:: Work to be completed ::
Restate the data below word for word, keeping each line intact.

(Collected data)
↓↓↓

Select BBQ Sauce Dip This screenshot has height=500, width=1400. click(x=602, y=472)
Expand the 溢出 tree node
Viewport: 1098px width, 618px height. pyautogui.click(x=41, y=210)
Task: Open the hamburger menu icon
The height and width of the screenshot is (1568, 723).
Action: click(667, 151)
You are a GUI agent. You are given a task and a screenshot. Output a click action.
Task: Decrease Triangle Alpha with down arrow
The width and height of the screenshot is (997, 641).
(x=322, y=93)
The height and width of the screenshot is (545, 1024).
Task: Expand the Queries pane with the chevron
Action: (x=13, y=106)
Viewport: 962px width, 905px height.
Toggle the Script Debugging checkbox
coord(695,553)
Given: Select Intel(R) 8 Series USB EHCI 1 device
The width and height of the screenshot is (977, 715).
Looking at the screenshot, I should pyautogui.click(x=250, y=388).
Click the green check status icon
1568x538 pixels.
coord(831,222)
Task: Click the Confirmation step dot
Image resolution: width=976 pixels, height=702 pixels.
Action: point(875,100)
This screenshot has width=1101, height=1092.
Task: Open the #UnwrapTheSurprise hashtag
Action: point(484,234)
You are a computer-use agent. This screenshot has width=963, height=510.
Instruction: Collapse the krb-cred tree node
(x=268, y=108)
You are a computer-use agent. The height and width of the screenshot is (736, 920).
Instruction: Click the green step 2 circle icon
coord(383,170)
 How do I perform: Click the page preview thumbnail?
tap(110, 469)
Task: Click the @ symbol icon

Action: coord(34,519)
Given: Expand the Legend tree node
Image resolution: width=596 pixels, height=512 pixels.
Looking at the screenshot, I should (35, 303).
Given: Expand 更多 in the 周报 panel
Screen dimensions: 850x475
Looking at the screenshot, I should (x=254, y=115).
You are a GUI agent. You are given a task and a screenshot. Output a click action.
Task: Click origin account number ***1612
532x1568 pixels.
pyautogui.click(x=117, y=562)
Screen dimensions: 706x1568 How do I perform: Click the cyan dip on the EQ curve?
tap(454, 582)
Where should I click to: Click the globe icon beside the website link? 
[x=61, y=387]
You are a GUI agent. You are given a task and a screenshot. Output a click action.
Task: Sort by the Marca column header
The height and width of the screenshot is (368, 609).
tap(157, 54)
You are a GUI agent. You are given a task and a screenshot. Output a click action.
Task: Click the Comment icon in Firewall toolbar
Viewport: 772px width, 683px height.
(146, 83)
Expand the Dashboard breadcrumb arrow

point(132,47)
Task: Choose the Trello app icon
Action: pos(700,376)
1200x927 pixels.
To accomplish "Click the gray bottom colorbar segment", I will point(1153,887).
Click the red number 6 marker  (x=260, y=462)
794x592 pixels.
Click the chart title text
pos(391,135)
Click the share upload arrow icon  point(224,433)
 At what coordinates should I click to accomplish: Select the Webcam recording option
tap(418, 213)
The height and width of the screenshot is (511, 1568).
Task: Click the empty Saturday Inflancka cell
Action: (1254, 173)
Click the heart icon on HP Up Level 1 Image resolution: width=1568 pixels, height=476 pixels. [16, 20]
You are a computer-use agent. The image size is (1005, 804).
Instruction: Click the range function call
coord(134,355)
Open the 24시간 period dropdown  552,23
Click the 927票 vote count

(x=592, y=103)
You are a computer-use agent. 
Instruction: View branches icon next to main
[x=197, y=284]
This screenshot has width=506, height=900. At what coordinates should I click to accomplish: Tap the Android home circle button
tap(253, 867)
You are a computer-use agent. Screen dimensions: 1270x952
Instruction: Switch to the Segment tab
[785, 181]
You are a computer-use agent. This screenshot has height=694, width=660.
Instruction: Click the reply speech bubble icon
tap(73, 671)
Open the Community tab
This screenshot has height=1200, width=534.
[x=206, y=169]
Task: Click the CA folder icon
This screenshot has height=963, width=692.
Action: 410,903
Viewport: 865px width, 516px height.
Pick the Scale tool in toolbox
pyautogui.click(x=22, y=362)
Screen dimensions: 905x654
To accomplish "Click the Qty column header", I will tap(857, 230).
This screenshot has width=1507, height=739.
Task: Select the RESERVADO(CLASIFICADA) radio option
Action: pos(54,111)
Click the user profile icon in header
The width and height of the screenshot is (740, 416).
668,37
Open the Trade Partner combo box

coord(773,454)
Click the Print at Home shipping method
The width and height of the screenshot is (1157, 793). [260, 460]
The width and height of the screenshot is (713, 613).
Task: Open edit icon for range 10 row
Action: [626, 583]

↑↑↑

:: Response to this exercise ::
Select BBQ Sauce Dip This screenshot has height=500, width=1400. click(x=602, y=472)
Expand the 溢出 tree node
Viewport: 1098px width, 618px height. pyautogui.click(x=41, y=210)
Task: Open the hamburger menu icon
The height and width of the screenshot is (1568, 723).
Action: click(667, 151)
You are a GUI agent. You are given a task and a screenshot. Output a click action.
Task: Decrease Triangle Alpha with down arrow
The width and height of the screenshot is (997, 641).
(x=322, y=93)
The height and width of the screenshot is (545, 1024).
Task: Expand the Queries pane with the chevron
Action: (x=13, y=106)
Viewport: 962px width, 905px height.
Toggle the Script Debugging checkbox
coord(695,553)
Given: Select Intel(R) 8 Series USB EHCI 1 device
The width and height of the screenshot is (977, 715).
Looking at the screenshot, I should pyautogui.click(x=250, y=388).
Click the green check status icon
1568x538 pixels.
coord(831,222)
Task: Click the Confirmation step dot
Image resolution: width=976 pixels, height=702 pixels.
Action: point(875,100)
This screenshot has width=1101, height=1092.
Task: Open the #UnwrapTheSurprise hashtag
Action: point(484,234)
You are a computer-use agent. This screenshot has width=963, height=510.
Instruction: Collapse the krb-cred tree node
(x=268, y=108)
You are a computer-use agent. The height and width of the screenshot is (736, 920).
Instruction: Click the green step 2 circle icon
coord(383,170)
 How do I perform: Click the page preview thumbnail?
tap(110, 469)
Task: Click the @ symbol icon

Action: coord(34,519)
Given: Expand the Legend tree node
Image resolution: width=596 pixels, height=512 pixels.
Looking at the screenshot, I should (35, 303).
Given: Expand 更多 in the 周报 panel
Screen dimensions: 850x475
Looking at the screenshot, I should (x=254, y=115).
You are a GUI agent. You are given a task and a screenshot. Output a click action.
Task: Click origin account number ***1612
532x1568 pixels.
pyautogui.click(x=117, y=562)
Screen dimensions: 706x1568 How do I perform: Click the cyan dip on the EQ curve?
tap(454, 582)
Where should I click to: Click the globe icon beside the website link? 
[x=61, y=387]
You are a GUI agent. You are given a task and a screenshot. Output a click action.
Task: Sort by the Marca column header
The height and width of the screenshot is (368, 609).
tap(157, 54)
You are a GUI agent. You are given a task and a screenshot. Output a click action.
Task: Click the Comment icon in Firewall toolbar
Viewport: 772px width, 683px height.
(146, 83)
Expand the Dashboard breadcrumb arrow

point(132,47)
Task: Choose the Trello app icon
Action: pos(700,376)
1200x927 pixels.
To accomplish "Click the gray bottom colorbar segment", I will point(1153,887).
Click the red number 6 marker  (x=260, y=462)
794x592 pixels.
Click the chart title text
pos(391,135)
Click the share upload arrow icon  point(224,433)
 At what coordinates should I click to accomplish: Select the Webcam recording option
tap(418, 213)
The height and width of the screenshot is (511, 1568).
Task: Click the empty Saturday Inflancka cell
Action: (1254, 173)
Click the heart icon on HP Up Level 1 Image resolution: width=1568 pixels, height=476 pixels. [16, 20]
You are a computer-use agent. The image size is (1005, 804).
Instruction: Click the range function call
coord(134,355)
Open the 24시간 period dropdown  552,23
Click the 927票 vote count

(x=592, y=103)
You are a computer-use agent. 
Instruction: View branches icon next to main
[x=197, y=284]
This screenshot has width=506, height=900. At what coordinates should I click to accomplish: Tap the Android home circle button
tap(253, 867)
You are a computer-use agent. Screen dimensions: 1270x952
Instruction: Switch to the Segment tab
[785, 181]
You are a computer-use agent. This screenshot has height=694, width=660.
Instruction: Click the reply speech bubble icon
tap(73, 671)
Open the Community tab
This screenshot has height=1200, width=534.
[x=206, y=169]
Task: Click the CA folder icon
This screenshot has height=963, width=692.
Action: 410,903
Viewport: 865px width, 516px height.
Pick the Scale tool in toolbox
pyautogui.click(x=22, y=362)
Screen dimensions: 905x654
To accomplish "Click the Qty column header", I will tap(857, 230).
This screenshot has width=1507, height=739.
Task: Select the RESERVADO(CLASIFICADA) radio option
Action: pos(54,111)
Click the user profile icon in header
The width and height of the screenshot is (740, 416).
668,37
Open the Trade Partner combo box

coord(773,454)
Click the Print at Home shipping method
The width and height of the screenshot is (1157, 793). [260, 460]
The width and height of the screenshot is (713, 613).
Task: Open edit icon for range 10 row
Action: [626, 583]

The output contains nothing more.